The study published in eLife shows Atoh1 and the Jak2 signaling pathway are promising drug targets for Sonic Hedgehog (Shh)-type medulloblastoma.

In this study, the authors used a combination of in vitro biochemical techniques and human-derived medulloblastoma cell lines to demonstrate that Atoh1 protein is aberrantly modified by Jak2 only in tumor-initiating cells by addition of phosphate groups to amino acid tyrosine in the 78th position. Phosphorylation of Atoh1 makes it more active and stable, resulting in increased tumor growth.

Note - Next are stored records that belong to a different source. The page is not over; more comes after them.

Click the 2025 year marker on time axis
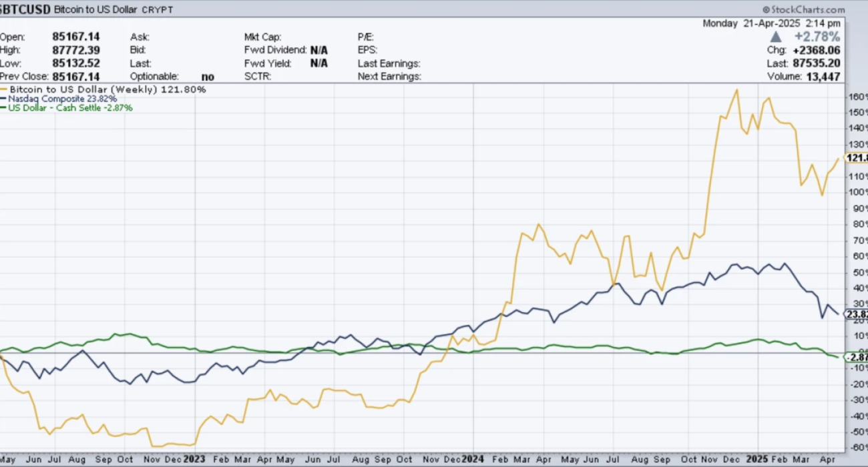868x467 pixels. pyautogui.click(x=758, y=459)
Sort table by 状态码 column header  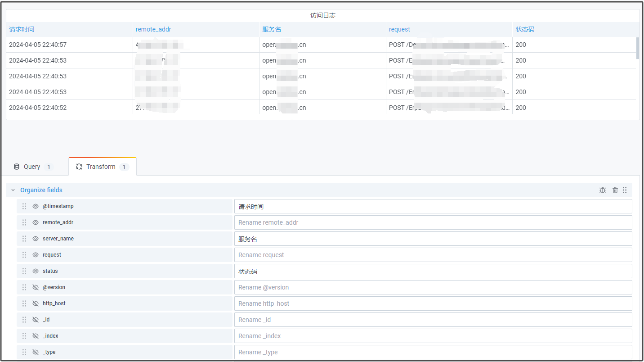tap(525, 29)
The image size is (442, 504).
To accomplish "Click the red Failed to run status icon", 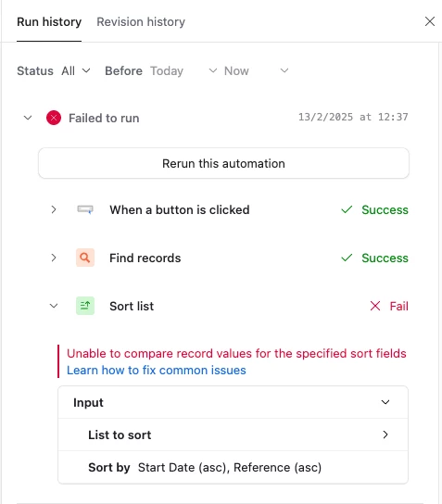I will click(54, 118).
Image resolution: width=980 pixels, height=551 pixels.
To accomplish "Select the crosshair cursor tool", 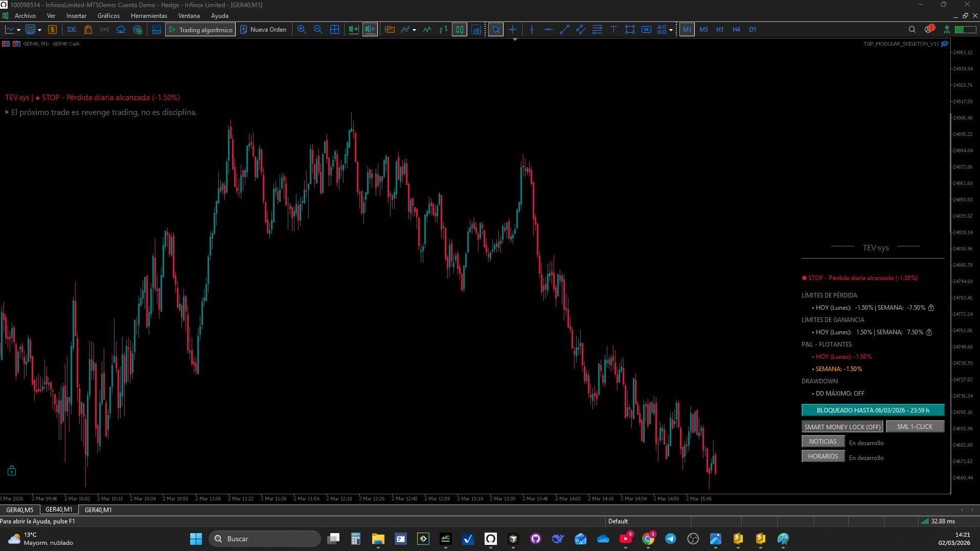I will coord(512,30).
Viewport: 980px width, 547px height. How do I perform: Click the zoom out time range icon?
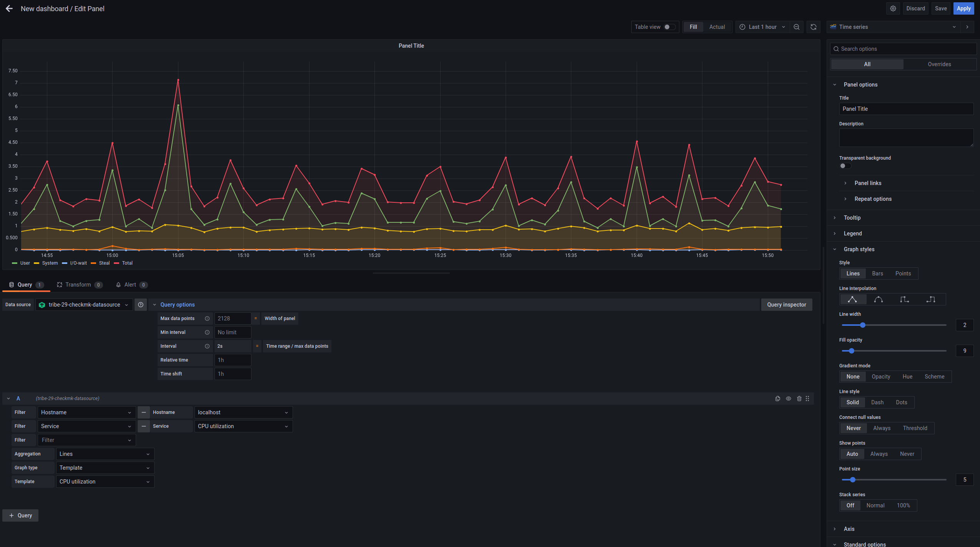(x=797, y=27)
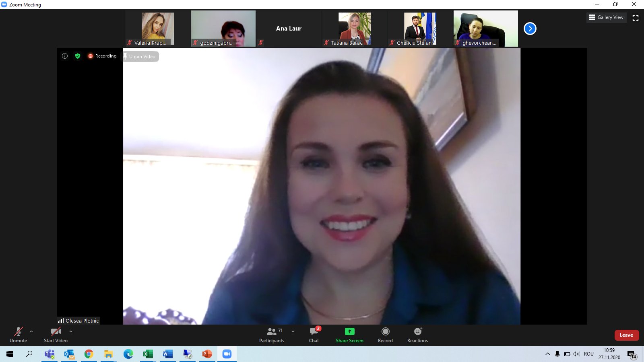Click Unpin Video
The width and height of the screenshot is (644, 362).
[141, 56]
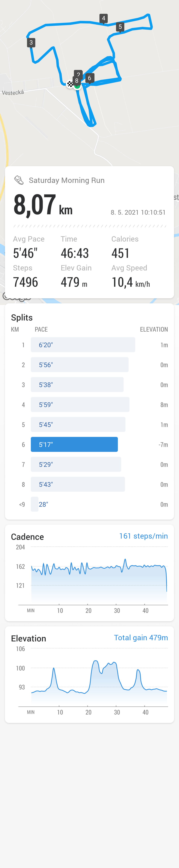
Task: Select kilometer 6 map marker
Action: (x=90, y=78)
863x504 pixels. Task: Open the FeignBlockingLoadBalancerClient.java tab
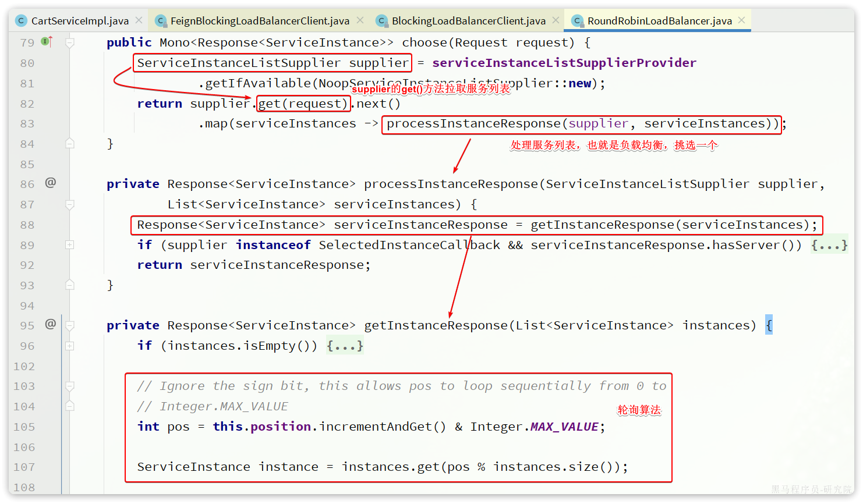260,21
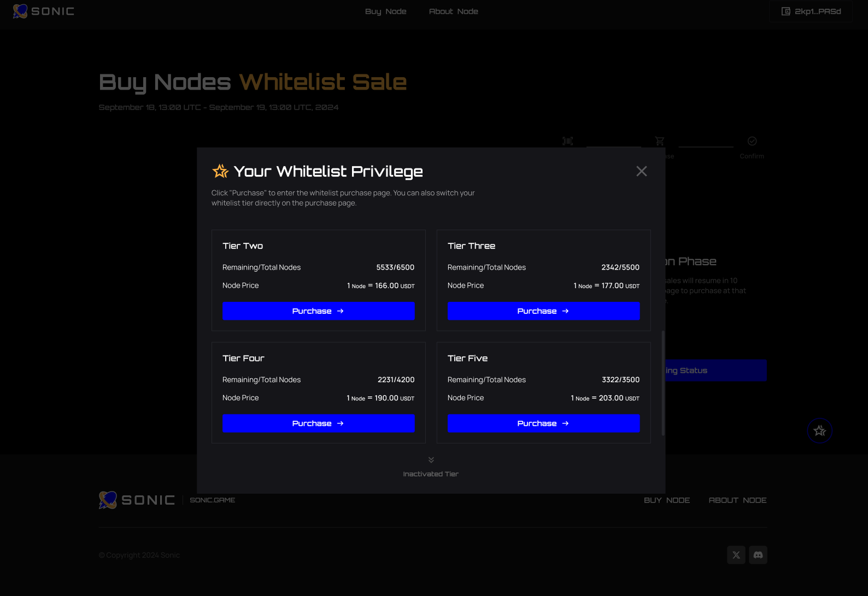Go to About Node in header
The image size is (868, 596).
click(x=453, y=11)
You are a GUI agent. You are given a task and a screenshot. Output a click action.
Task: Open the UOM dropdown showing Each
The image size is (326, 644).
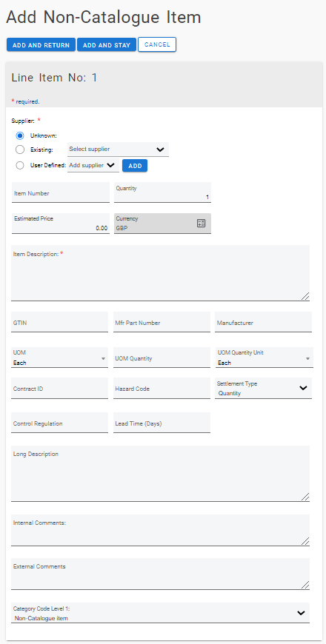coord(59,358)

Medulloblastoma is the most common malignant brain tumor in children and forms in the cerebellum, a region of the brain important for movement and spatial orientation. Based on the molecular signatures, medulloblastomas are classified into four subtypes with the Shh-type encompassing up to 25 percent of all such tumors.

Current treatment options are limited to surgical removal of the tumor and surrounding healthy brain tissue in combination with chemotherapy and radiation.  However, with the current treatments modalities, only 50 to 60 percent of Shh-type medulloblastoma patients survive. Previous attempts to develop therapies by targeting different genes of the Shh pathway have not been entirely successful in preventing secondary tumors. Based on this study, it appears modulating Atoh1 may potentially circumvent this issue.

Neurons express Atoh1 in utero and in early post-natal life when the cerebellum is still developing. Its expression ceases around the first year after birth until it gets erroneously re-activated later in childhood or adulthood, when it leads to Shh-type brain tumors.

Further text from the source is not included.